Effect of Professional Maintenance on Peri-implant Diseases
Numerous studies have indicated that periodontal maintenance helps reduce the occurrence of peri-implantitis.3,5,24,55,56 In Table 2, investigations are listed that demonstrated reduced levels of peri-implantitis among patients who have regular supportive therapy compared to individuals who do not have regular peri-implant maintenance.3,5,24,55-61 Several articles, as noted in the following paragraphs, have demonstrated specific benefits provided by peri-implant supportive therapy.
Rinke et al reported regular supportive therapy significantly decreases the risk for peri-implantitis compared with irregular maintenance.60 Their data indicated that individuals who do not engage in regular post-treatment maintenance have an 11-fold greater chance to experience peri-implantitis than patients with good compliance. The odds ratio for developing peri-implantitis with regular maintenance was 0.09.
Quirynen et al noted (in a review that comprised 16 studies) that patients with a history of periodontitis who had moderately rough-surfaced implants can successfully function long term when there is regular supportive periodontal therapy.62 Patients with scheduled maintenance visits manifested fewer peri-implant issues than patients without regular supportive therapy.
Gay et al assessed more than 1,000 implant patients over 17 years and reported that individuals without maintenance had a lower survival rate than patients with supportive therapy.58 Patients with regular maintenance (at least one visit per year) had implant loss rate reduced by 90%. This study did not account for the effect of smoking or prosthesis design.
Finally, Ramanauskaite and Tervonen reported that in all investigations (12 in a systematic review) where there was a lack of peri-implant maintenance, an increased number of sites manifested mucosal bleeding, deepened pockets, or alveolar bone loss and increased implant loss.29
It can be concluded that although peri-implant supportive therapy may not necessarily help all patients, when the data is examined cumulatively, it is apparent that compared to individuals who do not undergo supportive therapy, many patients who receive peri-implant maintenance have better results with respect to reduced levels of peri-implantitis,3,5,30,57 less bone loss,30,55,57 fewer deep pockets,55,56 and less implant loss.55,58,60,63
Maintenance Appointment Frequency; Effect of Periodontitis History
It is well established that maintenance visits help reduce the incidence of peri-implant diseases (Table 2).3,5,24,55-61 Suggested professional recall intervals are listed in Table 3.29,47,51,55,58-60,63-69However, with respect to implant maintenance these intervals are based on opinion, because no clinical trial has assessed the efficacy of different supportive therapy intervals. Furthermore, no one recall interval is correct for all patients.

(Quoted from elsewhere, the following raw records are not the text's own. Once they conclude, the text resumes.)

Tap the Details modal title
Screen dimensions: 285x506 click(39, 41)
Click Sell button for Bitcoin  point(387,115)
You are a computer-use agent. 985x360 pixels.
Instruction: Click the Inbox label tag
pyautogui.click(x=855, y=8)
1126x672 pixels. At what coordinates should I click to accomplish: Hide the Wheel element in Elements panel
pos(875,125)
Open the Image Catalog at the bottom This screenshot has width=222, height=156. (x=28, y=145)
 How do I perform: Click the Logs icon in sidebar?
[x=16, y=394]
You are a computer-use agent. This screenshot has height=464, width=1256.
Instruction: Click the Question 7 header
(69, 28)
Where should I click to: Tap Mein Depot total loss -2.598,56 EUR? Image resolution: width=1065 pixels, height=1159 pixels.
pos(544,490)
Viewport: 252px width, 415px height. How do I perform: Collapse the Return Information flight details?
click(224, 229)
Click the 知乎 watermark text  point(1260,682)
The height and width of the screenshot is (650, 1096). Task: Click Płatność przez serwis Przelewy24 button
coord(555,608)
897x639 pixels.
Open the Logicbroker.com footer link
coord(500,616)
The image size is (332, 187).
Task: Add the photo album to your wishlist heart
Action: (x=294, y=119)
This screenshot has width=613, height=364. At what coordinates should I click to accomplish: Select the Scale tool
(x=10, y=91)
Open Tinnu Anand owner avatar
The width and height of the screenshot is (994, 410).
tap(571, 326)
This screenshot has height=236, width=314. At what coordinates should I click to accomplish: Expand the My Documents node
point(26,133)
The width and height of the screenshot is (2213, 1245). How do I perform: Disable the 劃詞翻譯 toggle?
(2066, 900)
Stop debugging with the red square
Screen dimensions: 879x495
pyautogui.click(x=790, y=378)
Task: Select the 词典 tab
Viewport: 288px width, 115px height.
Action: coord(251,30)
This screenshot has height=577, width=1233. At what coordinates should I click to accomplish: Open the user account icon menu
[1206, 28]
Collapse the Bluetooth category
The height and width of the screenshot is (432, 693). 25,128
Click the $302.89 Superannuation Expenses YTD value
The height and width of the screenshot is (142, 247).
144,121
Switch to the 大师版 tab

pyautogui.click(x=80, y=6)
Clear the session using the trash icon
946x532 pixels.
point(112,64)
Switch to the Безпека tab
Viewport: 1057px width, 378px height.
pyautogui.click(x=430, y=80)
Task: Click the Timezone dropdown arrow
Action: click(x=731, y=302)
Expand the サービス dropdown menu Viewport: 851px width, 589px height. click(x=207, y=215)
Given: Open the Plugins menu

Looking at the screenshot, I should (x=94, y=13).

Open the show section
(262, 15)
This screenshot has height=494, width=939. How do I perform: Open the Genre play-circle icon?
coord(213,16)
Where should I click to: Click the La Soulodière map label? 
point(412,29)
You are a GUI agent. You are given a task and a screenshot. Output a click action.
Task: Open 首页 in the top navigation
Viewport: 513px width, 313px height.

Nowzari and Jorgensen advised that other issues besides bacterial control need to be considered when deciding maintenance intervals.67 Such issues include periodontitis and/or peri-implantitis history, efficacy of daily plaque control, smoking, rate of calculus formation, peri-implant BOP and/or suppuration, and peri-implant probing depths and radiographic bone loss. Similarly, a consensus report from a meeting of 25 experts concluded that supportive therapy intervals and protocols must be individually determined based on the patient's original condition and risk factors.51 They suggested that maintenance intervals should have a specific periodicity (eg, every 3 to 4 months). Since there is no controlled clinical trial assessing the efficacy of different recall intervals, expert opinion based on experience is the best evidence available at this time. It should also be noted, however, that expert opinion is considered category D level of evidence, which is a low level of evidence (usually scored A to D).69
Patients with a history of periodontitis are more susceptible to developing peri-implantitis than individuals who never had periodontitis.2,6,22,41-43 This has several implications. It is imperative that patients with a periodontitis history who receive implants be maintained and monitored carefully to reduce development of peri-implantitis. Their recall interval should reflect what is needed to sustain periodontal as well as peri-implant health. Patients with periodontal issues, such as deep probing depths around unhealthy teeth, have an increased risk of developing peri-implantitis.6 In this regard, Pjetursson et al reported that in periodontitis-susceptible patients, residual pockets (PD ≥5 mm) at the end of active periodontal therapy represent a significant risk for the development of peri-implantitis and implant loss.6 Furthermore, reports have cautioned against inserting implants into a periodontally unhealthy mouth, because implant sites can be initially colonized by bacteria that may be unfavorable to peri-implant health.70,71
Measures to Control Peri-implant Mucositis and Peri-implantitis
Numerous articles have addressed various techniques that can be used by patients and therapists to control plaque and calculus around dental implants.64-67,72-80 Some basic salient points, as discussed in the following paragraphs, are worth noting.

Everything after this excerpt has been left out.